Beadles is the "lightest" of the linemen, but the group doesn’t lack for agility and athleticism, as evidenced by offensive coordinator Adam Gase wanting to pick up the pace and install a more up-tempo offense for Manning to operate this season.

"I love it," Beadles said. "I feel it can be a huge advantage for us, and it’s a lot of fun."

Gase said the speed will be based on how much the receivers and tight ends can handle, but the offensive linemen know they’re going to have to adjust, too — Franklin, for example, said he’s trying to drop a few pounds.

Beadles isn’t necessarily dieting, but he is preparing for a more grueling season of fastbreak football.

"We don’t have to run as far [as receivers], obviously, we just have to run into people," Beadles said. "So, you know it depends on what’s going on in the series, too. For us, run-blocking is more tiring than pass-blocking is a lot of times, so the only thing we can do is make sure we’re in great shape and be ready to do our best with it."

Beadles was an alternate Pro Bowl pick last year and when enough players ahead of him pulled out of the annual all-star game, he gladly flew to Hawaii to cap off a breakout season that had ended so unexpectedly with a double-overtime loss to Baltimore in the playoffs.

"The way I look at it is I was able to go last year but as an alternate, so there’s definitely another step I can take," Beadles said. "But the big thing is really worrying about what we do as a team.
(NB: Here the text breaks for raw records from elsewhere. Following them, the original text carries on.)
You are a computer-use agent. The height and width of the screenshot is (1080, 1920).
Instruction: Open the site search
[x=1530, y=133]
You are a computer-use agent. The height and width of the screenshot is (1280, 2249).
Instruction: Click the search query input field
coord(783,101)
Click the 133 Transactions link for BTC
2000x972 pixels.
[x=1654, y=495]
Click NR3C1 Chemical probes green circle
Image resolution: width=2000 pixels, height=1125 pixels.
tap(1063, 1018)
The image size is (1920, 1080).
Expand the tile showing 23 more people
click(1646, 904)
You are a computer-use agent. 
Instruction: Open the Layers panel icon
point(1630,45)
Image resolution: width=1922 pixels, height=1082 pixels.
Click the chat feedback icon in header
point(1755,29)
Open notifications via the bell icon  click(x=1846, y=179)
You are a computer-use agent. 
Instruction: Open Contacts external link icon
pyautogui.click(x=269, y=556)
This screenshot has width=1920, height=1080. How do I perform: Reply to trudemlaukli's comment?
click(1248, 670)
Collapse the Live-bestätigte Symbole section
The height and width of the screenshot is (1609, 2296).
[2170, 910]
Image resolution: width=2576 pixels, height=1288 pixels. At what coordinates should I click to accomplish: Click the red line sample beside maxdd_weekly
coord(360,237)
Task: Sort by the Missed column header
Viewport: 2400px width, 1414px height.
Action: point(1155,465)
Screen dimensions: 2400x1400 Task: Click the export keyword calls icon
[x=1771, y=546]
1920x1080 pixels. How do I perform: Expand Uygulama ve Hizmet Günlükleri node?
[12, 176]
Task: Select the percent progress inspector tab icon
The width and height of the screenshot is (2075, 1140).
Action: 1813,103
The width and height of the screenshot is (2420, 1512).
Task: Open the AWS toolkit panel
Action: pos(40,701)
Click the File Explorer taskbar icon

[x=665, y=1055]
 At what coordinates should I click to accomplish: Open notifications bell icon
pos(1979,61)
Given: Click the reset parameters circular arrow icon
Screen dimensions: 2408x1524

If we’re successful as a team, all that other good stuff falls into place."

While so much has been made of Denver’s defensive debacles in the waning minutes of regulation in their playoff loss to the Ravens, when Jacoby Jones wasn’t jammed by Tony Carter and hauled in a game-tying 70-yard TD pass over a late-arriving Rahim Moore, Beadles said the Broncos’ offense bears some blame, too.

"A lot has been made about lots of parts of that game. For me personally, especially from an O-line standpoint, if we get one more first down in the four-minute drill and we finish with the ball in our hands, there’s not even an opportunity for them to go down and score," Beadles said. "I think the big thing is just everybody looking at their position and themselves specifically and saying how they can get better and how we can finish games. And that will make us all better in the end."